[Records drawn from a dataset]
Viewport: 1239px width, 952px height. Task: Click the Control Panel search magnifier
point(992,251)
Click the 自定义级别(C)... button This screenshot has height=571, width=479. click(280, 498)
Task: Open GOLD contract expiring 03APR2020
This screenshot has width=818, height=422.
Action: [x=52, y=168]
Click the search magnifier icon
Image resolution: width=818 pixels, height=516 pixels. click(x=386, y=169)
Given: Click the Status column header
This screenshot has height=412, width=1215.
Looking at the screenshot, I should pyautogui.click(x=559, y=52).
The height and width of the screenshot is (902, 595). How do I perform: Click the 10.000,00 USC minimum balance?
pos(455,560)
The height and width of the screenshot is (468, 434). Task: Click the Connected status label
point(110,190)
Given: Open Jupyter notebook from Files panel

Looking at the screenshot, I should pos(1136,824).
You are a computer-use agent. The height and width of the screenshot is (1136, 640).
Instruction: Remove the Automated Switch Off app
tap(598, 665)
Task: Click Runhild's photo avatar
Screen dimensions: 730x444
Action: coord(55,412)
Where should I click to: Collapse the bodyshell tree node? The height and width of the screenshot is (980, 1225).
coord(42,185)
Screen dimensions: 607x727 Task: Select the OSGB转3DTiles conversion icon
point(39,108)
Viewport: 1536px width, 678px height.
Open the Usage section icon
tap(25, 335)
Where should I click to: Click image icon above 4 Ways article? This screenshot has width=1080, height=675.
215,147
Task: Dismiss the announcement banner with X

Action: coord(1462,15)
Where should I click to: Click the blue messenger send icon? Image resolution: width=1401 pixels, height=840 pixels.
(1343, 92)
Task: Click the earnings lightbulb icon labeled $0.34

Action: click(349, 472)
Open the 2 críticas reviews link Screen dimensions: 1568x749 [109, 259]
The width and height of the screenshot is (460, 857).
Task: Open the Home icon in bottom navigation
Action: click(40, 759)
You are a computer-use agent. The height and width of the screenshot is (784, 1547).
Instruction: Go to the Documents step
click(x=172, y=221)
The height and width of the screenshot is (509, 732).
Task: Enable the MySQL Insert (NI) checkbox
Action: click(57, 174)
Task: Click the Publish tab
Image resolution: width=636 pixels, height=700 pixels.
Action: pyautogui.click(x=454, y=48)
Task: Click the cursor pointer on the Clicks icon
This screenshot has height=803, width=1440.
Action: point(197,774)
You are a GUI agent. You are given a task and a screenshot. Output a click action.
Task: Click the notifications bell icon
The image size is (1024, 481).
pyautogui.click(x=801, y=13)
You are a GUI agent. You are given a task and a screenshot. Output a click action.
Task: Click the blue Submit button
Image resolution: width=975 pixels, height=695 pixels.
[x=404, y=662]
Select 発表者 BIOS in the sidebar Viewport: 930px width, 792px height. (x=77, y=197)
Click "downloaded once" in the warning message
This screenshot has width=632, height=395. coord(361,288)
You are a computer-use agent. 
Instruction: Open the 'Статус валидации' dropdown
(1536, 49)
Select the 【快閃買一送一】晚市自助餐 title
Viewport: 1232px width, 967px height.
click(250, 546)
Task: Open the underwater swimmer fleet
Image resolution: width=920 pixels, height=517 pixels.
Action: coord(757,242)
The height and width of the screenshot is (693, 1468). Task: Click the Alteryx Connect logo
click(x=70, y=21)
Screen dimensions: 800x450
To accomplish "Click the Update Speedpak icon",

### REQUIRED WORK
Reproduce every record word for word.

### TASK SOLUTION
Viewport: 1239px width, 952px height. Task: Click the Control Panel search magnifier
point(992,251)
Click the 自定义级别(C)... button This screenshot has height=571, width=479. click(280, 498)
Task: Open GOLD contract expiring 03APR2020
This screenshot has width=818, height=422.
Action: [x=52, y=168]
Click the search magnifier icon
Image resolution: width=818 pixels, height=516 pixels. click(x=386, y=169)
Given: Click the Status column header
This screenshot has height=412, width=1215.
Looking at the screenshot, I should pyautogui.click(x=559, y=52).
The height and width of the screenshot is (902, 595). How do I perform: Click the 10.000,00 USC minimum balance?
pos(455,560)
The height and width of the screenshot is (468, 434). Task: Click the Connected status label
point(110,190)
Given: Open Jupyter notebook from Files panel

Looking at the screenshot, I should pos(1136,824).
You are a computer-use agent. The height and width of the screenshot is (1136, 640).
Instruction: Remove the Automated Switch Off app
tap(598, 665)
Task: Click Runhild's photo avatar
Screen dimensions: 730x444
Action: coord(55,412)
Where should I click to: Collapse the bodyshell tree node? The height and width of the screenshot is (980, 1225).
coord(42,185)
Screen dimensions: 607x727 Task: Select the OSGB转3DTiles conversion icon
point(39,108)
Viewport: 1536px width, 678px height.
Open the Usage section icon
tap(25, 335)
Where should I click to: Click image icon above 4 Ways article? This screenshot has width=1080, height=675.
215,147
Task: Dismiss the announcement banner with X

Action: coord(1462,15)
Where should I click to: Click the blue messenger send icon? Image resolution: width=1401 pixels, height=840 pixels.
(1343, 92)
Task: Click the earnings lightbulb icon labeled $0.34

Action: click(349, 472)
Open the 2 críticas reviews link Screen dimensions: 1568x749 [109, 259]
The width and height of the screenshot is (460, 857).
Task: Open the Home icon in bottom navigation
Action: click(40, 759)
You are a computer-use agent. The height and width of the screenshot is (784, 1547).
Instruction: Go to the Documents step
click(x=172, y=221)
The height and width of the screenshot is (509, 732).
Task: Enable the MySQL Insert (NI) checkbox
Action: click(57, 174)
Task: Click the Publish tab
Image resolution: width=636 pixels, height=700 pixels.
Action: pyautogui.click(x=454, y=48)
Task: Click the cursor pointer on the Clicks icon
This screenshot has height=803, width=1440.
Action: point(197,774)
You are a GUI agent. You are given a task and a screenshot. Output a click action.
Task: Click the notifications bell icon
The image size is (1024, 481).
pyautogui.click(x=801, y=13)
You are a GUI agent. You are given a task and a screenshot. Output a click action.
Task: Click the blue Submit button
Image resolution: width=975 pixels, height=695 pixels.
[x=404, y=662]
Select 発表者 BIOS in the sidebar Viewport: 930px width, 792px height. (x=77, y=197)
Click "downloaded once" in the warning message
This screenshot has width=632, height=395. coord(361,288)
You are a computer-use agent. 
Instruction: Open the 'Статус валидации' dropdown
(1536, 49)
Select the 【快閃買一送一】晚市自助餐 title
Viewport: 1232px width, 967px height.
click(250, 546)
Task: Open the underwater swimmer fleet
Image resolution: width=920 pixels, height=517 pixels.
Action: coord(757,242)
The height and width of the screenshot is (693, 1468). Task: Click the Alteryx Connect logo
click(x=70, y=21)
Screen dimensions: 800x450
To accomplish "Click the Update Speedpak icon",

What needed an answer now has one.